The great triumph of Championship Edition is how it simply refocuses Pac-Man. The original game was about score but it was most of all about survival, dodging and weaving between the ghosts. Championship Edition is all about high score, with the ghosts little more than a nuisance rather than a full-blown threat and a time attack style focus on speed. Championship Edition 2 even allows you to hit ghosts a few times without any penalty, and there’s other skills like a bomb jump to return to the starting point and even a brake button to slow Pac-Man down. It’s all about that speed, with the ghosts and the maze there to slow you down rather than outright bully and defeat you.
At its most simple level, Pac-Man Championship Edition 2 feels fantastic. It’s fast-paced, exhilarating and incredibly exciting when things get down to the wire, and there’s definitely a great sense of individual growth and progression as you master the simple but powerful movement tools you’re given. The single-player Adventure Mode offering progresses through a wide range of levels that feature unique gimmicks, great audio and visual design and even memorable new boss battles with transforming stages. All of this works pretty well, but it does feel a little stretched compared to the simple time trial simplicity of competing for high scores on a variety of shape mazes and maps as in the previous game.

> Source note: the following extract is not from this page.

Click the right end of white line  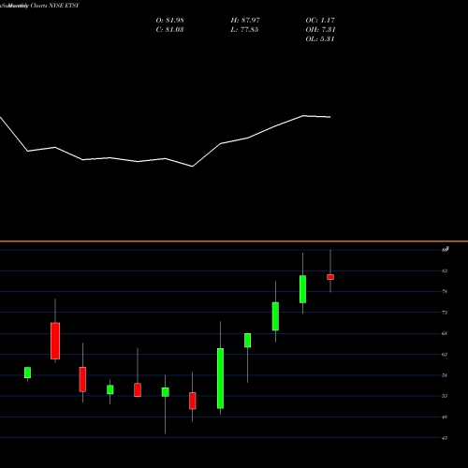click(x=330, y=117)
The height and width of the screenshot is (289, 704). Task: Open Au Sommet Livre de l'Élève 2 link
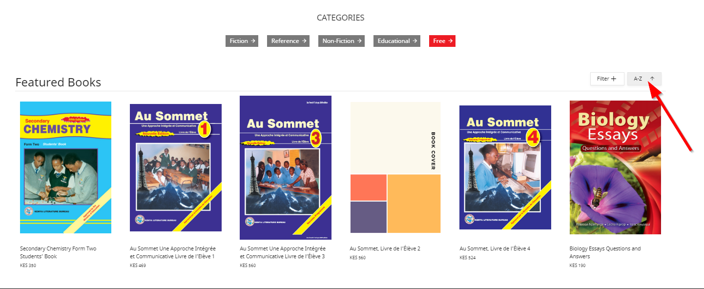tap(385, 248)
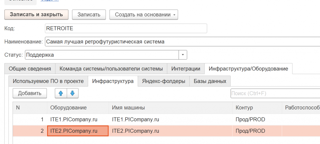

This is the issue, really: bloat. It’s clear the development team have considered long and hard exactly what to do with Pac-Man to keep him engaging for an audience now more used to far more complex games. The truth is that they’ve done a rather good job of that, but the additions also run the risk of diluting down what made Pac-Man Championship Edition great. Sometimes it feels like things have been added just so Namco can point out that this sequel is different, but many of the changes don’t live up to the promise of changing the game. Bigger isn’t always better – but this release is decidedly bigger than its predecessor.
It never quite gets too complicated, but some of the changes to ghost behavior and removing the slow-motion encounters in exchange for more durable but less deadly ghosts all feel like they don’t work quite as well as they should. The difficulty spikes in some really brutal, unpredictable ways, and while I quite enjoyed it I can see that being a turn-off for some.
The Switch version features the same excellent presentation that really makes this version of Pac-Man shine – bright, crisp visuals, adrenaline-pumping music and a generally excellent presentation that is sadly occasionally marred by frame rate struggles, particularly in handheld mode. These hiccups are rather rare but feel all the more pronounced thanks to the focus on speed Pac-Man CE naturally has.
All of the changes are brave, however, and the result is still more than the sum of its parts. When push comes to shove I’d probably still pick the original Championship Edition, but there’s additional things in this package, especially on Switch, to help turn heads. For once there’s the portability, of course, but there’s also a new two-player mode ideal for snapping off a Joy-Con and playing in tabletop mode.
I can see this being great for flights with a friend, the Switch propped up between seat trays – it’s a co-op affair that sees two Pac-Man characters zipping around the board and slamming into each other, crushing ghosts in a pincer movement and all that. This mode is brilliantly different, though it’s also where Championship Edition 2 Plus is at its most chaotic at its best and most frustrating at its worst. It’s not as immediately satisfying as the blistering pace of the single-player offerings, but it’s a great additional distraction for the Switch version.
While it failed to grab me the first time around, the second time has been a charm: Pac-Man Championship Edition 2 Plus is a great, brave effort to do more with this classic gaming icon than simply rehash and rerelease emulated versions of its heyday. With its quick-fire modes it’s also an absolutely perfect fit for the Switch – and well worth it’s downloadable-only price of entry.
Pac-Man Championship Edition 2 Plus is out now for Nintendo Switch, while a previous release of the game is available for Xbox One, PS4 and PC. Switch copy provided for review by the publisher.